Parallèlement à celle-ci, qui remet en question la linéarité et l’irréversibilité du temps, Resnais, de film en film, ne va cesser de substituer la liberté de l’accumulation à la nécessité du choix irrévocable sur laquelle repose habituellement l’art du récit. Dès Hiroshima mon amour, les personnages rejouent, avec des variantes, la même histoire. En ce sens, ils pourraient être comparés à de grands amnésiques, mais dans un monde où la mémoire ne concerne pas tant la sphère du passé que celle de l’imaginaire, et où l’histoire n’est plus relation de faits révolus mais de potentialités activables selon que notre conscience leur prête une attention. Potentialités que Resnais érigera en principe dans No Smoking et Smoking, en filmant les différentes alternatives qu’offre un même point de départ narratif. Resnais a travaillé à ses débuts avec l’un des chefs de file du Nouveau Roman, Alain Robbe-Grillet, qui signe le scénario de L’Année dernière à Marienbad. Mais loin d’exprimer une « ère du soupçon », pour reprendre l’expression de Nathalie Sarraute, Resnais va devenir le chantre de l’ère des possibles. Ses récits démultipliés, ses décors ouvertement artificiels qui rompent l’illusion de réel, ses personnages interrompus par des extraits de films, des réactions de rats de laboratoire et les commentaires d’Henri Laborit dans Mon oncle d’Amérique, ou traversés par des bribes de chansons populaires, dans On connaît la chanson, ne sont pas le reflet d’un monde qui a perdu sa cohérence, mais des appels d’air vers d’autres virtualités.
À la mort, à la vie
« L’Amérique, ça n’existe pas. Je le sais, j’y ai vécu. » Cette phrase de Zambeaux dans Mon oncle d’Amérique illustre bien la brèche entre la réalité et l’existence, dans laquelle peut s’engouffrer la liberté humaine. À condition que le cinéaste sache exploiter les puissances de l’imagination. Et le spectateur celle du hors-champ, particulièrement présent dans le dernier film d’Alain Resnais, Aimer, boire et chanter, qui tourne autour de la mort annoncée d’un certain George, personnage concentrant toutes les attentions mais que nous ne verrons jamais. Tel un trou noir à la force gravitationnelle irrésistible, il aspire les regards mais ne se laisse pas saisir. Car encore une fois, il n’y a pas de réalité à saisir, juste un réel à faire bruisser de ses possibles sans cesse réenvisageables.
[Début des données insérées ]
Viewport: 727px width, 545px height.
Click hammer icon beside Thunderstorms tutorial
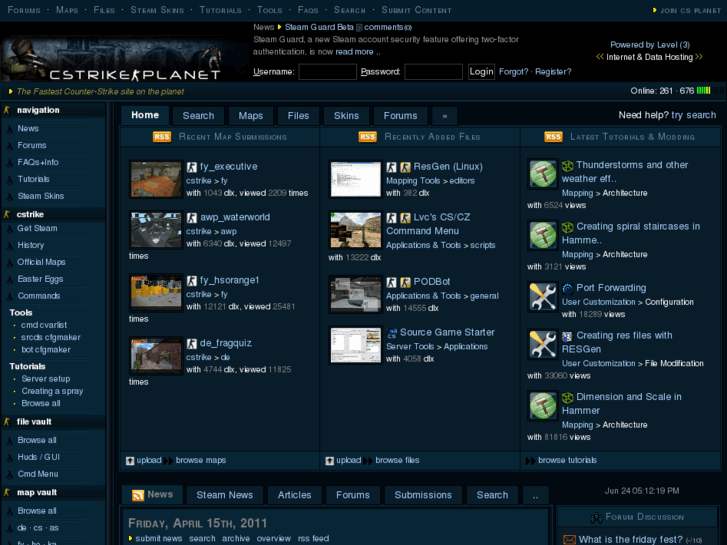coord(543,174)
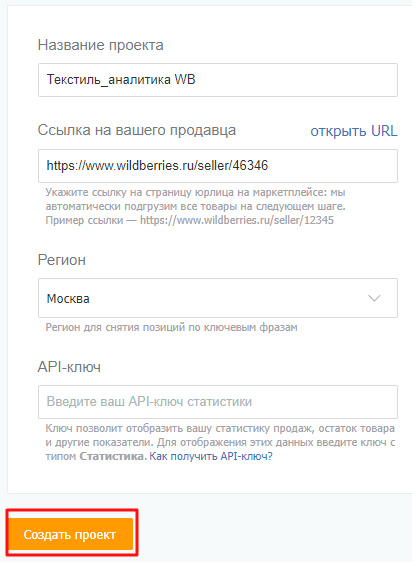Follow the "Как получить API-ключ?" link
Image resolution: width=412 pixels, height=562 pixels.
click(211, 456)
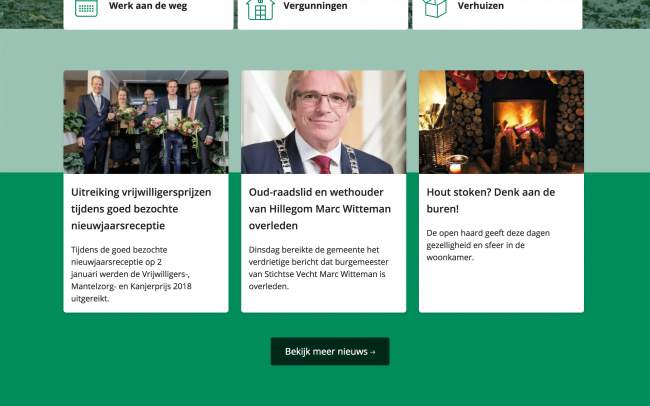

L’une des expériences les plus célèbres de la physique quantique est celle du chat de Schrödinger, qui rend compte de la place essentielle de l’observateur. Tant que l’on n’a pas ouvert la boîte où a été enfermé le chat pour voir l’état dans lequel il est, l’animal est à la fois mort et vivant. Quand l’image finale du dernier film de Resnais nous abandonne à la contemplation du cercueil de George, on peut se prendre à repenser à ce chat qui remet en question la frontière la plus infranchissable. Et bien sûr à Resnais, décédé avant la sortie du film et dont on ne cessait de répéter qu’il devenait de plus en plus jeune et facétieux avec l’âge.
Fidèle au monde quantique auquel il a donné corps dans ses films, le metteur en scène de L’Amour à mort nous laisse donc une ultime responsabilité. Non, pas responsabilité, cela ne sied pas à son esprit facétieux et amoral, mais carte à jouer. Celle de concevoir que dans les multiples possibles de la vie, il y a aussi celui de la mort.